Long-term Outcome Measures

  1. Virologic suppression - though this is not actually a 'health' measure, it is strongly associated with HIV-related mortality.  In settings where mortality from other causes (i.e. maternal mortality), this may be an even better proxy measure for HIV-related health than all-cause mortality.

 2.    Define one or more “intermediate” outcome measures (reflecting changes in environment, organizational culture, systems of care, patient or public behavior, and/or clinician behaviors) that can inform you about the mechanism by which your intervention achieves its downstream effect on health inform you about the acceptability of your intervention.
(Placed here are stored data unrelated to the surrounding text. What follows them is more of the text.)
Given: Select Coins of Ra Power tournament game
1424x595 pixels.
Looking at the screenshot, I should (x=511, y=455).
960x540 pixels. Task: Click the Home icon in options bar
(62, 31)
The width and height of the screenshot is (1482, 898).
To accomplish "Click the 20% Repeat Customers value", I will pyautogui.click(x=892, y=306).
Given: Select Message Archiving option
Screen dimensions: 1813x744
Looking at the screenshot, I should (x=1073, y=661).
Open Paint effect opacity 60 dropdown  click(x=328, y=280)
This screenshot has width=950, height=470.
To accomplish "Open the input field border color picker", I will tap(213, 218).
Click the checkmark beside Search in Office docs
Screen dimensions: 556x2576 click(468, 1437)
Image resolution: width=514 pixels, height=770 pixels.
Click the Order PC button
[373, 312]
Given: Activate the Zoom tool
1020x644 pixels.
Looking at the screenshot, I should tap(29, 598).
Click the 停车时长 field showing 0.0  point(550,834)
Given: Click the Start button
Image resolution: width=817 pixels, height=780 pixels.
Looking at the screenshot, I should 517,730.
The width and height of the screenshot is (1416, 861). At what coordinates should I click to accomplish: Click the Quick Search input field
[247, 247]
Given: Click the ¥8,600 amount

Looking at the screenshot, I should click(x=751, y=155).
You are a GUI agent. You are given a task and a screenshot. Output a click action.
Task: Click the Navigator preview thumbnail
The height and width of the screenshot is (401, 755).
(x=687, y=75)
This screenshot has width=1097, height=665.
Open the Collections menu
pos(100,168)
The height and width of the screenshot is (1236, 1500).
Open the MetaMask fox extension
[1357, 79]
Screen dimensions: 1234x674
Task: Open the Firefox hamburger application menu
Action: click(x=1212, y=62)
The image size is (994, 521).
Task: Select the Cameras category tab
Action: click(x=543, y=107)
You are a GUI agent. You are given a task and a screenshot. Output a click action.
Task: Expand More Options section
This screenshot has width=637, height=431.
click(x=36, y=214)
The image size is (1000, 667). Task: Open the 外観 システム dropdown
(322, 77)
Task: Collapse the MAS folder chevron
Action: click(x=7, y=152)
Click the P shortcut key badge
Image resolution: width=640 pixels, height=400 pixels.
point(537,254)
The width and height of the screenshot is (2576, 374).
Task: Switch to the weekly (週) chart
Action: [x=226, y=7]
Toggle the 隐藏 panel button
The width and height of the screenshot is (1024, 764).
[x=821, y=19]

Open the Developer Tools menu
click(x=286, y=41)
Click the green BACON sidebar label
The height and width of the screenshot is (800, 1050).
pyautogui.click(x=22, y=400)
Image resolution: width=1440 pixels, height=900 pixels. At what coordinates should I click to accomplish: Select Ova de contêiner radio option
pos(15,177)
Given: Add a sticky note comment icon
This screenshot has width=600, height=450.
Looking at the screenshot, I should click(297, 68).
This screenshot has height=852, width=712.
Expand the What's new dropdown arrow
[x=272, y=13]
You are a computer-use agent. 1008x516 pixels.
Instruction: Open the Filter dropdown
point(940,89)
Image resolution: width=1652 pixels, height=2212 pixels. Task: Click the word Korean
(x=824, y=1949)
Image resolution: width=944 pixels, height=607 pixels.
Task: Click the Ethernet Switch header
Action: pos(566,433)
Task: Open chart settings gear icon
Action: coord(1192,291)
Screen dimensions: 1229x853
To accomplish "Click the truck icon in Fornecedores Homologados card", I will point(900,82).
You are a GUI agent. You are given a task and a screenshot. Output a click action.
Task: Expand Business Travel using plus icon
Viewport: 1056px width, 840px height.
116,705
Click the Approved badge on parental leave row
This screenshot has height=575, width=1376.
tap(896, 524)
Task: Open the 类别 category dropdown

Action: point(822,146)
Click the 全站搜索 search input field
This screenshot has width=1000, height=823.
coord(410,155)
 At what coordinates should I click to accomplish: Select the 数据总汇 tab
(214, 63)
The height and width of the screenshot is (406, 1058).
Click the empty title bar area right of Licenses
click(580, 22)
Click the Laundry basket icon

Maybe I am misunderstanding the tiers of outcomes used here, but I think the immediate outcomes are actually more helpful for understanding mechanisms.  From going through this exercise, I plan on adding two questions to my pre/post surveys.  They will be likert scale questions (that I need to pilot!) and will read: "I receive assistance from my friends or family in attending clinic appointments" and "I receive assistance from my friends or family in taking my HIV medications".  Choices will be never through all appointments/all doses.  For those reporting >none, there will be 'select all that apply' set of choices informed by the PRECEDE and Michie frameworks and will include, among others yet to be determined, encouragement, reminders, financial assistance, assistance with transportation, help at home/with childcare, help at work, accompanyment (someone goes with me).  It will be interesting to see if any change, and I would also be able to do mediation analysis (I think) to see whether changes in these modes of support mediate the intervention effect.

In reply to Matt Hickey

Re: Hickey - Program Evaluation

by Grace -

One of the things I am interested in is skill drift or also how to ensure that what patients learn will stick with them moving forward. It's clear after providing education that they may have learned something but seeing them follow-up in the long term is another issue. With regards to HIV related knowledge you could consider giving them a short questionnaire after a month or 2 of presenting them with the knowledge to see if the information stuck or if you need to reeducate them.

In reply to Matt Hickey

Re: Hickey - Program Evaluation

by Heidi Moseson -

Matt, this looks great. Very thorough.

Without detailed knowledge of your proposed plan, I would imagine that there is some sort of training aspect for the individuals that will be implementing this program - ie, those who will be identifying eligible patients, recruiting them, organizing the groups, managing the groups etc...these people seem like they would be an integral part of replicating your intervention elsewhere, if it works. So, you may likely want to collect process measures on how and when you train these individuals, how they respond to training, what aspects of training work, how it changes their attitudes and intentions, etc etc.

In reply to Heidi Moseson

Re: Hickey - Program Evaluation

by Lisa Thompson -

Matt, In your first protocol  I think you mentioned that this was an intervention to encourage family and friends of patient to participate in groups.I believe the point of including family and friends is to reduce the stigma of HIV and to improve patient adherence to clinic attendance. Are you measuring process and outcome indicators related to the skills/opportunity/motivation among the friend/family of the patient, this could be very powerful if they are affected by the intervention too.

Thanks for sharing the Michie publication.